Pelorat prit instantanément un air alarmé : « Trevize, mon cher compagnon… vous n’allez pas débarquer, n’est-ce pas ?

— Loin de moi cette idée, professeur ! Et je voudrais le faire que vous pouvez être sûr qu’on m’en empêcherait. Il n’est pas dans les intentions du Maire de me laisser filer. Non, je comptais simplement essayer de découvrir de quelle manière est gouverné le Far Star. » Il sourit. « Je ne vous lâcherai pas, professeur ! »

Il souriait encore en pénétrant dans ce qu’il sentait être sa propre chambre mais son visage redevint sérieux une fois qu’il eut refermé la porte derrière lui. Sûrement qu’il devait exister un moyen ou un autre de communiquer avec une planète dans les parages du vaisseau. Il était impensable qu’un astronef pût être délibérément isolé de l’extérieur et par conséquent, il devait bien y avoir quelque part – dans une niche, peut-être – un transmetteur. Avec, il pourrait joindre le bureau du Maire afin de se renseigner sur la manœuvre du vaisseau.

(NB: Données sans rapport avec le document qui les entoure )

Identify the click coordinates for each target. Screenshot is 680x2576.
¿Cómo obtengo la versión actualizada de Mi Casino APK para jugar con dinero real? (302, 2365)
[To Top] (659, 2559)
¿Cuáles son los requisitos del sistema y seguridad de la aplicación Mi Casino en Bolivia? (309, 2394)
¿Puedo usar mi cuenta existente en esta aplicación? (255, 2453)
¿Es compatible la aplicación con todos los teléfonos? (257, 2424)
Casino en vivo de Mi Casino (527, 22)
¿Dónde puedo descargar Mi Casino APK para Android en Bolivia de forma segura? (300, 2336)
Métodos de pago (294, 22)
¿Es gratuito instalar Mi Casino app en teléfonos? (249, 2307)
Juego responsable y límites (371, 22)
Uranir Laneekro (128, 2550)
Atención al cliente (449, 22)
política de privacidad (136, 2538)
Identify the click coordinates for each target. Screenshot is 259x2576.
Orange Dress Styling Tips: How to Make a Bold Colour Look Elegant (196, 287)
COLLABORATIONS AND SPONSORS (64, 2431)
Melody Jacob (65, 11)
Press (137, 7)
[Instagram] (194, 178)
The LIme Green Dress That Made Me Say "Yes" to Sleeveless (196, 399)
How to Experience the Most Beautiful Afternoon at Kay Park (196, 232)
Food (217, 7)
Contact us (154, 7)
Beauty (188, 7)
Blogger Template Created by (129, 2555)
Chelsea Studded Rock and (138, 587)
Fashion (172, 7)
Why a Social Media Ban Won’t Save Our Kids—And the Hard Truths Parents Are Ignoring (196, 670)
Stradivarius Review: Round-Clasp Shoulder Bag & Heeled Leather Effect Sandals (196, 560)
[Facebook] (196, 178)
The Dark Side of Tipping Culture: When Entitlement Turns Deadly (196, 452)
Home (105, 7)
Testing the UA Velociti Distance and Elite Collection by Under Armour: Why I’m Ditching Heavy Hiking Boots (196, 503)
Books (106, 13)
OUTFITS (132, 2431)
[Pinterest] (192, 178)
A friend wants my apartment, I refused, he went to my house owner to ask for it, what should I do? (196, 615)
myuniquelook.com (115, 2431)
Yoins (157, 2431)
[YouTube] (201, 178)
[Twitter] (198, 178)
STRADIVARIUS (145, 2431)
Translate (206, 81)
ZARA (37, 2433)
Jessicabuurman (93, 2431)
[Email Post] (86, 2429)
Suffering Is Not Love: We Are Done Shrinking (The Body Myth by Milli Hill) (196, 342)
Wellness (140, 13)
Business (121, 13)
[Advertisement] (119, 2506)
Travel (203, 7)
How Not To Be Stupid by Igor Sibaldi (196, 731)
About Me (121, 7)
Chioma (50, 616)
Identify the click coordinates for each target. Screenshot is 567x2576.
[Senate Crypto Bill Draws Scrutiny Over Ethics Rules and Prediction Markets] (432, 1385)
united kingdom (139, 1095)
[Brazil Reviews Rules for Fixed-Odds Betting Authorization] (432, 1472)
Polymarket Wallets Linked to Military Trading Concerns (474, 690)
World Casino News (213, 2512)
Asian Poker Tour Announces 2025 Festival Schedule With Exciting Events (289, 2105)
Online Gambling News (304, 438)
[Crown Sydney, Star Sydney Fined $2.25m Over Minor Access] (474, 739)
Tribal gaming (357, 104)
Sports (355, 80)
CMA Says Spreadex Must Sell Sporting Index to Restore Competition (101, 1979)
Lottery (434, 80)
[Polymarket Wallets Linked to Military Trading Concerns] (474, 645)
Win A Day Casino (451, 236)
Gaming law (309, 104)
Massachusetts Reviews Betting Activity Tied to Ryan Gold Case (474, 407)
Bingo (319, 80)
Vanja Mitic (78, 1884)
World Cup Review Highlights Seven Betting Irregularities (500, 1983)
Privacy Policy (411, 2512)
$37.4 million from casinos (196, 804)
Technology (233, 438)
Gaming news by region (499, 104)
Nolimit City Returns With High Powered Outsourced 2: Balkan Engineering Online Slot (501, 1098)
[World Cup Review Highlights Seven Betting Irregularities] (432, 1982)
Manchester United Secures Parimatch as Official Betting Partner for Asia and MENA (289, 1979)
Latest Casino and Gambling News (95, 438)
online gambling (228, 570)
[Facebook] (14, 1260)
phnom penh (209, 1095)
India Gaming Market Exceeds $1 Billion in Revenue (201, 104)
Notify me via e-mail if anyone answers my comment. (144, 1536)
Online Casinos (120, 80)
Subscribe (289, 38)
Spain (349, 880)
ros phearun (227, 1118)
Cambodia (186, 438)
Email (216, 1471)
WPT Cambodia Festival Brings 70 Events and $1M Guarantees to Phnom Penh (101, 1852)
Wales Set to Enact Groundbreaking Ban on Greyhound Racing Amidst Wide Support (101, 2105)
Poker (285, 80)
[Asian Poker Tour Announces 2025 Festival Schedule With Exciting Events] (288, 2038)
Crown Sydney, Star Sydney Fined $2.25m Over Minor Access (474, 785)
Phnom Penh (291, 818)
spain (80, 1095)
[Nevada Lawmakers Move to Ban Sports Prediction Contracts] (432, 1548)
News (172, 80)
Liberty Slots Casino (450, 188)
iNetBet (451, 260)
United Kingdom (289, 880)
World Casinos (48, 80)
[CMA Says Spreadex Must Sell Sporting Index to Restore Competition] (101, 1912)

Il inspecta soigneusement les cloisons, la tête de lit, et le mobilier aux formes strictes et lisses. S’il ne trouvait rien ici, il visiterait le reste du vaisseau.

Il était sur le point de s’en aller lorsque son œil surprit un éclat de lumière à la surface lisse, marron clair, du bureau. Un cercle lumineux, portant cette mention bien lisible :

ORDINATEUR : MODE D’EMPLOI

Ah !

Malgré tout, son cœur se mit à battre plus fort. Il y avait ordinateur et ordinateur, et certains programmes étaient particulièrement longs à bien maîtriser. Trevize n’avait jamais commis l’erreur de sous-estimer sa propre intelligence mais, d’un autre côté, il n’avait rien d’un grand maître. Certains étaient doués pour se servir d’un ordinateur et d’autres pas – et Trevize savait pertinemment dans quelle catégorie se ranger.

Au cours de son passage par la marine de la Fondation, il avait atteint le grade de lieutenant et avait parfois tenu le poste d’officier de quart et donc eu l’occasion d’utiliser l’ordinateur de bord. Il n’en avait toutefois jamais eu seul la responsabilité et on ne lui avait jamais demandé d’en savoir plus que les manœuvres de routine exigées d’un officier de quart. Il se rappelait non sans quelque angoisse le volume que pouvait prendre le listage total d’un problème et revoyait fort bien le comportement du sergent Krasnet, le technicien derrière la console de l’ordinateur de bord : il en jouait comme s’il s’était agi de l’instrument de musique le plus complexe de toute la Galaxie, le tout avec un air de nonchalance affectée, comme si la simplicité de la chose l’ennuyait – pourtant, même lui devait parfois avoir recours au manuel (non sans pester de confusion).